I suspect this is the vehicle speed threshold to enable closed loop PID idle speed control.

On the L98s this value is typically 1.9 mph, which means the car won't enter closed loop PID control ablove 1.9 mph. It has nothing to do with closed loop fuel control.

On the L98s its easy to stay in open loop control at idle. Just use a regular unheated O2 sensor with your long tubes. It will drop out of closed loop at idle every time.

 

My stock setting is .94 MPH

 

i still don't quite understand that. what's PID? does that setting have to do with when the ecm opens the IAC a bit to hang the idle when moving?

-michael

 

How about increasing the min load limit to permit BLM update?
Do you have a parameter like this available in your ecms?

If you set this to a load value somewhere above idle, you will essentially lock in the blms for the lower loads.

PID is just short for proportional/integral/differential control. It is the method used to control the idle rpm to the target rpm.

There are other idle control modes active for cruise and to provide dash-pot function other than jsut strict rpm control. The IAC needs to transition between the different control modes, conditionally.

 

i can't seem to find anything like that. maybe i'm missing it, anyone else seen this in the $EE ecm?

thanks.

-michael

 

Sorry for the delayed response :o . I haven't spent much time tuning WOT just yet - still trying to get idle and drivability down .

I didn't realize that the "PE vs RPM" table would be inactive for open loop. Hmmmm..... - do you know if this is true for an '87 165 ECM car?

The MAF is limited to 254 gms / sec at the higher volt ranges, so that wouldn't work.

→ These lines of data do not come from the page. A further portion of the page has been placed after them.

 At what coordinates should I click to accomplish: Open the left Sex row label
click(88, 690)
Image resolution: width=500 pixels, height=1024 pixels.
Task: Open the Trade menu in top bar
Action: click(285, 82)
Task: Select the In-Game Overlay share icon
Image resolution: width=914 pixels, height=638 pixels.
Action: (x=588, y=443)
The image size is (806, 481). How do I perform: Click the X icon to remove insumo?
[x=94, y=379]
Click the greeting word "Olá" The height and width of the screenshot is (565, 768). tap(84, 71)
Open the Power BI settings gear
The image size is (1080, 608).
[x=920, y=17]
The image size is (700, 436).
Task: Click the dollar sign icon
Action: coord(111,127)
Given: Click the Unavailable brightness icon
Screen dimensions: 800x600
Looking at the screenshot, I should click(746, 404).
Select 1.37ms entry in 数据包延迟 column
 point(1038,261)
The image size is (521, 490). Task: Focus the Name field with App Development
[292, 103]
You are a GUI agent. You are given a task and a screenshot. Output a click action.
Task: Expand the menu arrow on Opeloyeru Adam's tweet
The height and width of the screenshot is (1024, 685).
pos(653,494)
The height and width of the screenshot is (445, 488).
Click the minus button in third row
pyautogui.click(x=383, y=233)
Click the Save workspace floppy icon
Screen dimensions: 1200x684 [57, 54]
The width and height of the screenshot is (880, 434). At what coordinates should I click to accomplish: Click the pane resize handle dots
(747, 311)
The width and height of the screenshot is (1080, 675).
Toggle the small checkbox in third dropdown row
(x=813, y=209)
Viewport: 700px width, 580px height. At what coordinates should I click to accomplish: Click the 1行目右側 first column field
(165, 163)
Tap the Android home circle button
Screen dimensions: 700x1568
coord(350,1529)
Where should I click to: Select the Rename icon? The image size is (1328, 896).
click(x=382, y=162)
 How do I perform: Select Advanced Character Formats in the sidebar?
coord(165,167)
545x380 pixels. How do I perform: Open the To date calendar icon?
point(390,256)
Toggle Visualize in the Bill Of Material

I could tune using "open loop AFR vs Load", but like you said - not ideal for varying afr within an rpm range.

 

To byebyeL98:

The PE vs rpm table and PE vs coolant temperature tables are definately active in both open and closed loop to provide PE enrichement.

The only difference is that the starting point (target AFR in open loop vs closed loop) may be slightly different depending upon the coolant temperature.

The Closed loop AFR PE correction will be based off of a constant 14.73:1 AFR.

In open loop, this target AFR prior to PE correction will be varied according to coolant temperature, but should be close to 14.73:1 for a warm engine depending of course on tuning.

 

Great to hear, Patrick! Thanks so much for confirming!!